Si è così arrivati a produrre immagini ad alta risoluzione della morfologia dei neuroni, caratterizzandone i circuiti fino a scale estremamente ridotte. “Particolarmente importante è la caratterizzazione delle spine dendritiche – prosegue Simone Cauzzo, post-doc in bioingegneria e primo autore dell’articolo – che sono responsabili degli input elettrici tra le sinapsi.
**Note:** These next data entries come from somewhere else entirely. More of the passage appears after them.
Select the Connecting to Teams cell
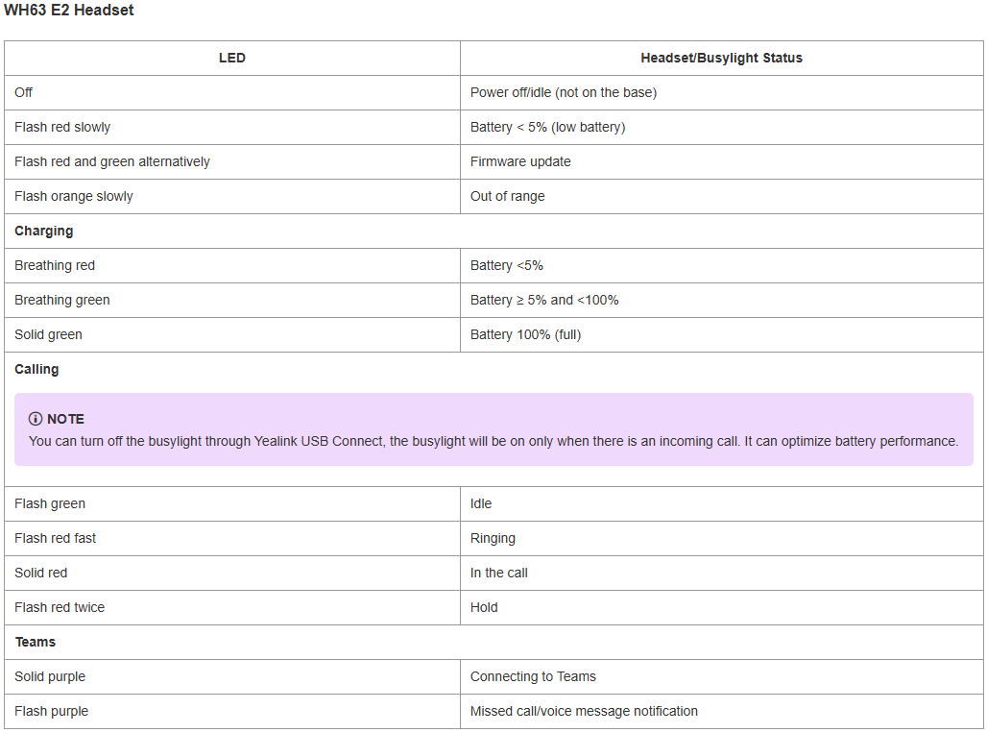The width and height of the screenshot is (987, 733). point(533,676)
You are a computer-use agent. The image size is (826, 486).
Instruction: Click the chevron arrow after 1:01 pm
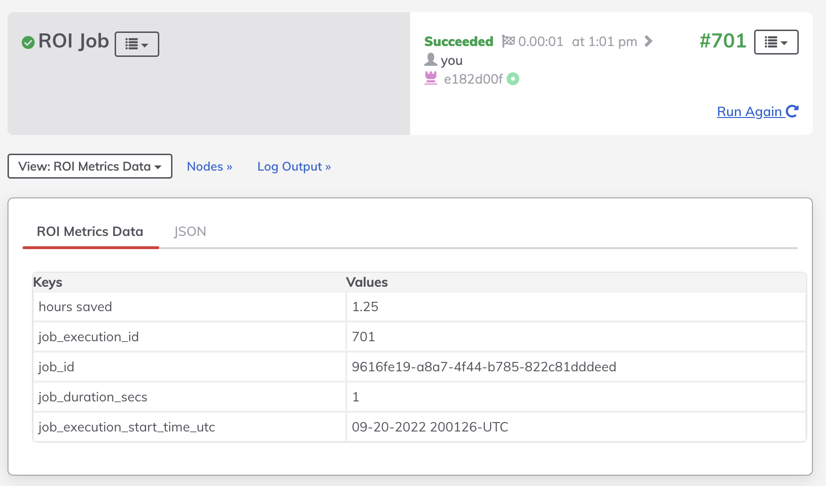click(648, 41)
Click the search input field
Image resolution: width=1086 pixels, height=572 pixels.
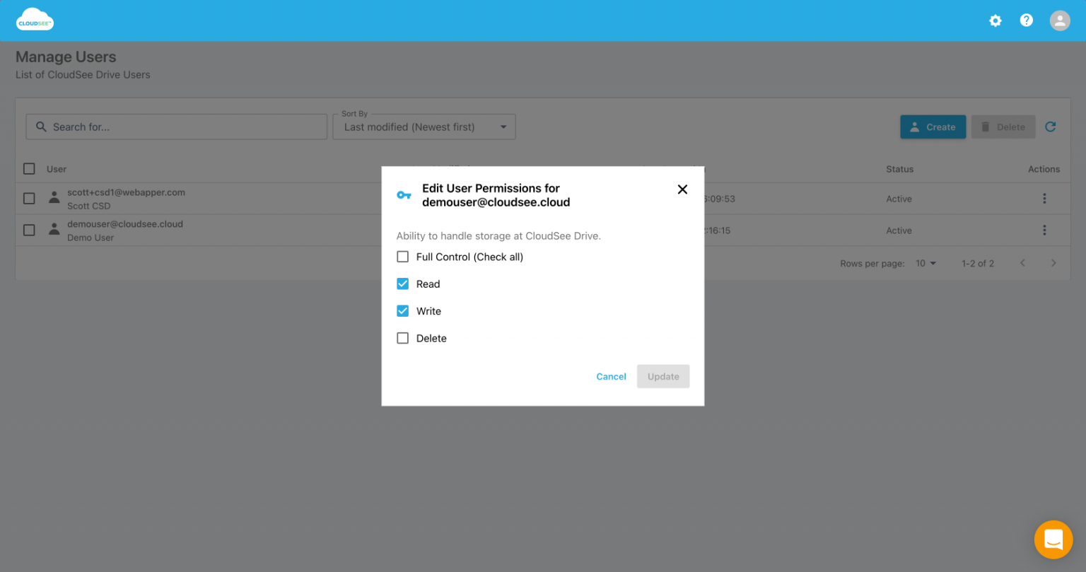[176, 127]
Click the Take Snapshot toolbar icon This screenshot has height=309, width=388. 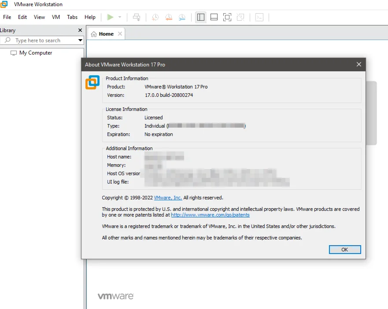155,17
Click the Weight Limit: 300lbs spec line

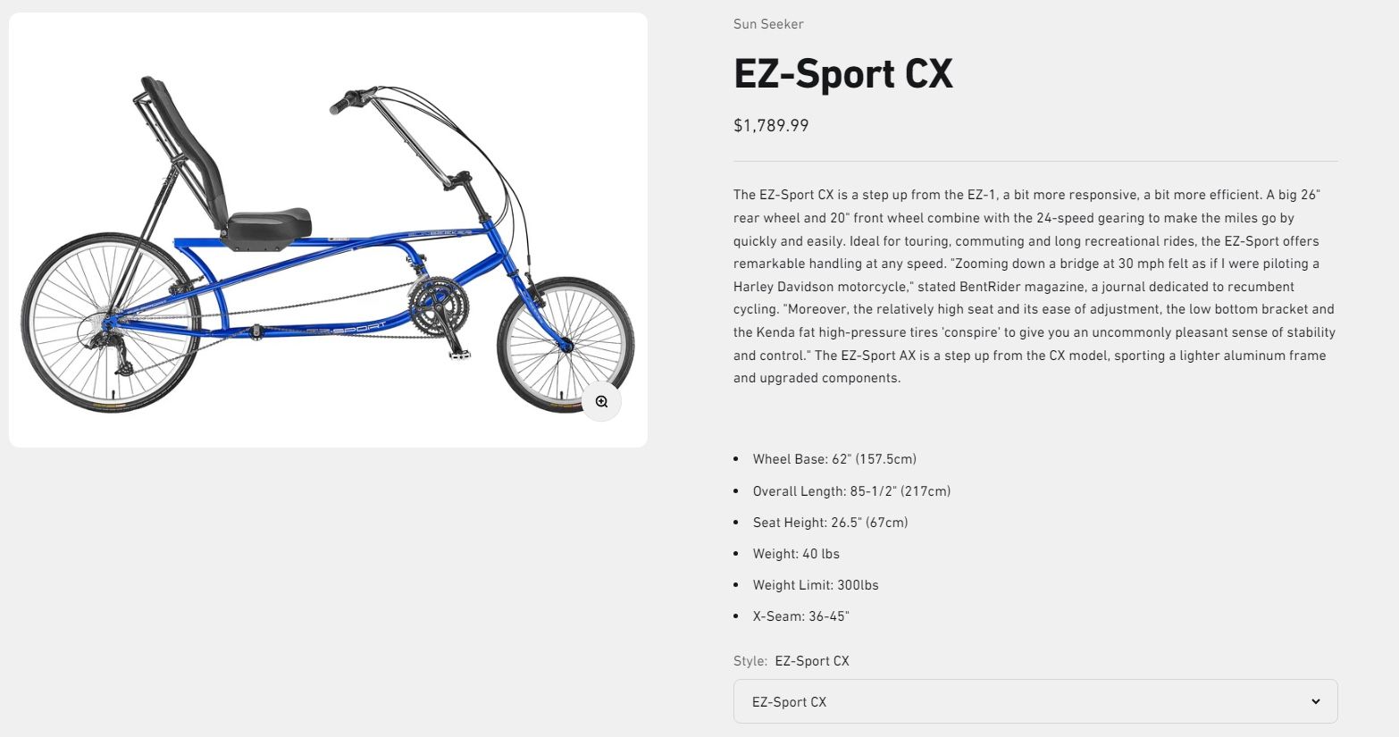(815, 584)
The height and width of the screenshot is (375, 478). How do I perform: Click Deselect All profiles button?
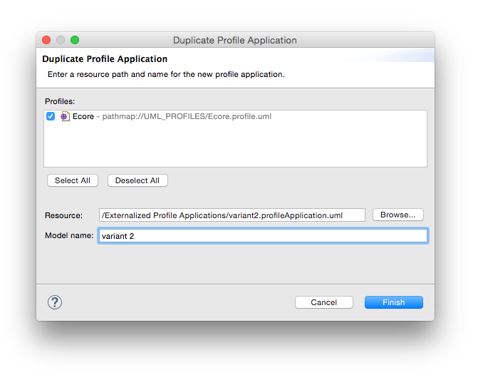click(137, 180)
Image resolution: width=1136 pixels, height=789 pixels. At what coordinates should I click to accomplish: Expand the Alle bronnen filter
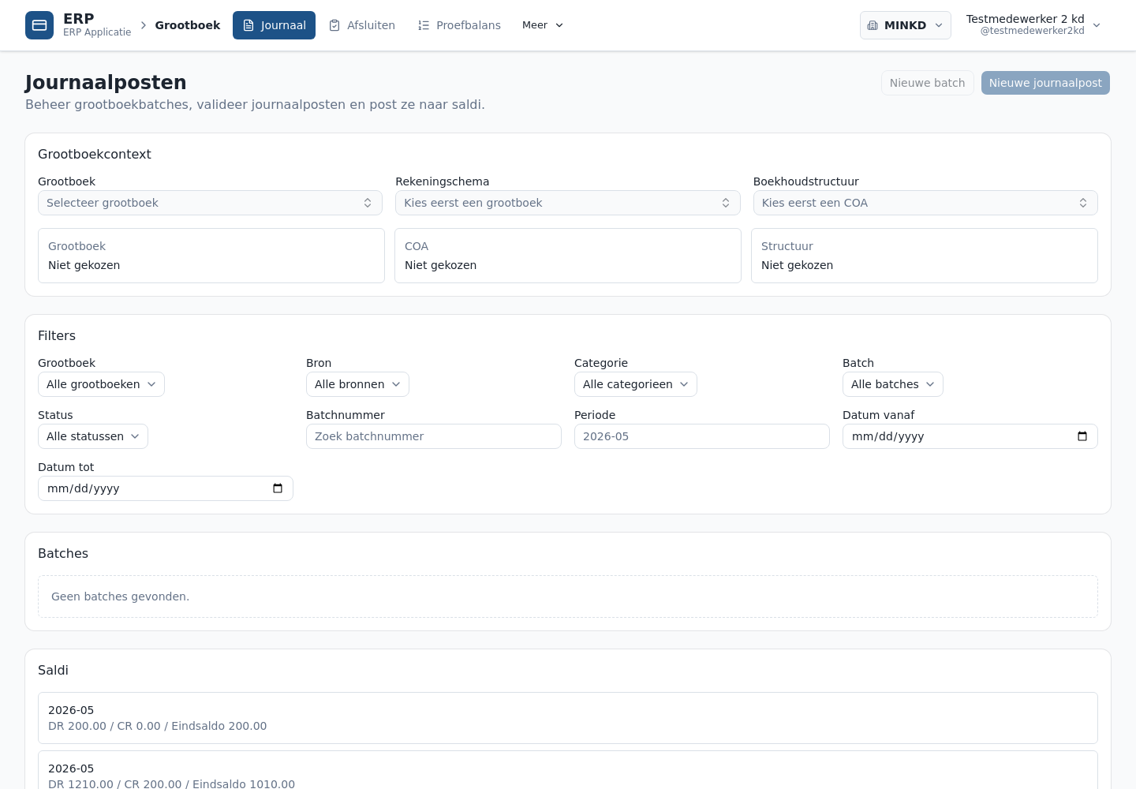(357, 384)
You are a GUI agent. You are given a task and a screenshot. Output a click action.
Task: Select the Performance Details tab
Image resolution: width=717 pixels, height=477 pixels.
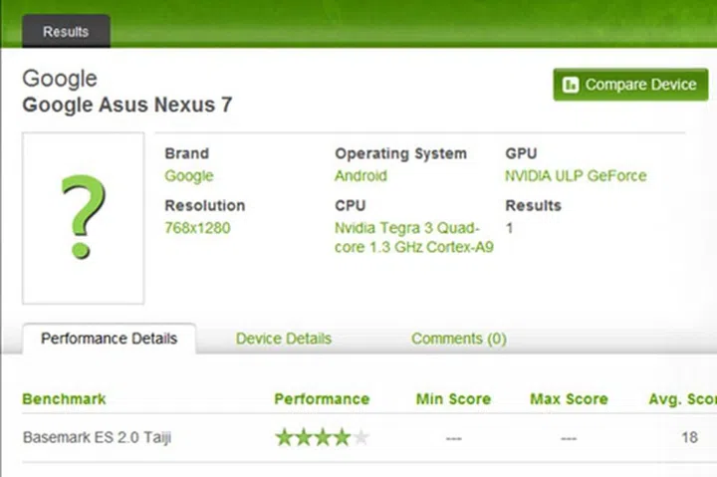click(x=109, y=339)
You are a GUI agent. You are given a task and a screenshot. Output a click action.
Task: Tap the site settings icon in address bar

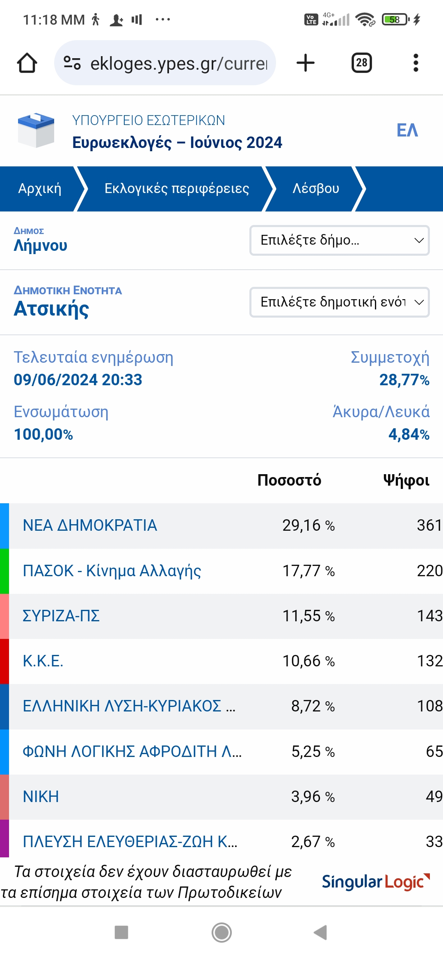click(72, 63)
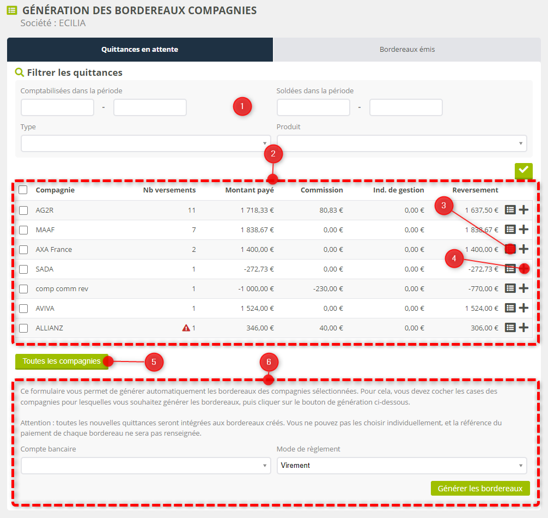
Task: Click the warning triangle on ALLIANZ row
Action: [186, 328]
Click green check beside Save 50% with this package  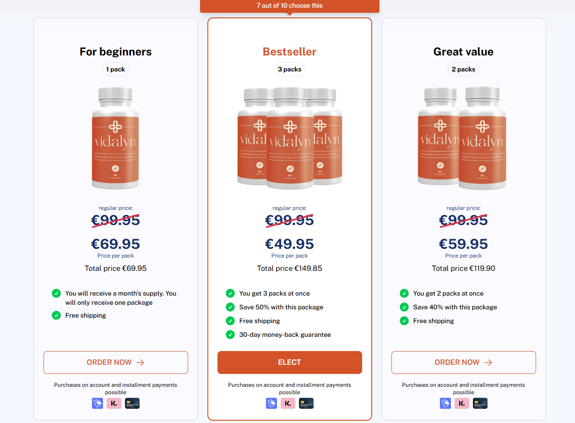[230, 307]
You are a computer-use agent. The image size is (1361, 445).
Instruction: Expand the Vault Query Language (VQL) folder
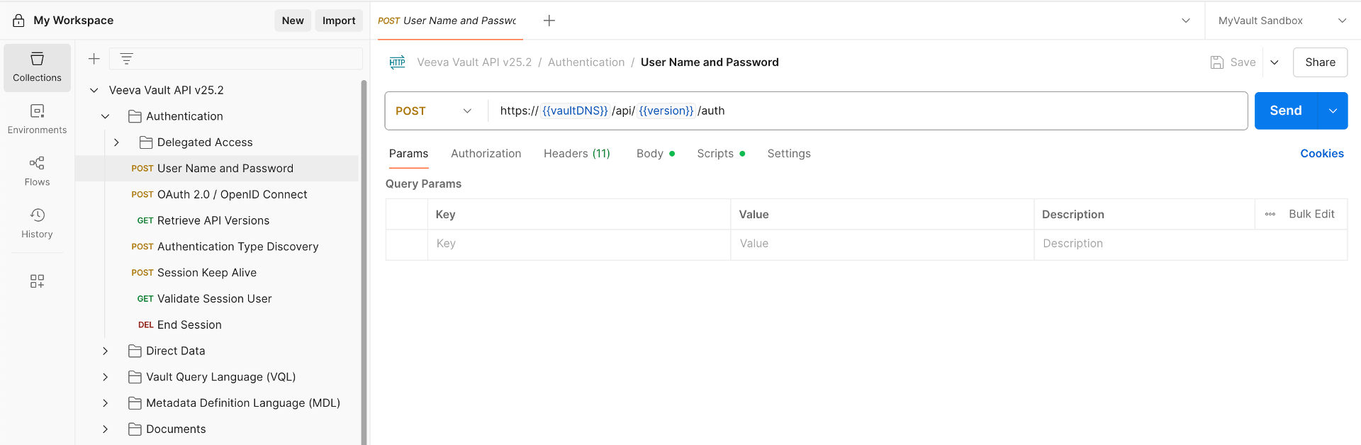pos(106,377)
Dalla loro forma, dimensione e numero dipendono funzioni come l’apprendimento, la memoria e la motivazione. Infatti, alterazioni di questi parametri e dunque dell’attività sinaptica sono riscontrabili in molte condizioni patologiche, come l’Alzheimer, e in diverse disfunzioni cerebrali”.

 

A sviluppare questo metodo sono stati i bioingegneri dell’Università di Pisa nell’ambito del progetto Sensei del Centro di ricerca di Ateneo E. Piaggio, finanziato dal Mur per il programma Flag-Era, e si fonda su tecniche avanzate di acquisizione delle immagini dei campioni di tessuto cerebrale, successivamente elaborate da un algoritmo, in grado di segmentare i singoli neuroni e ricostruire un modello in 3D.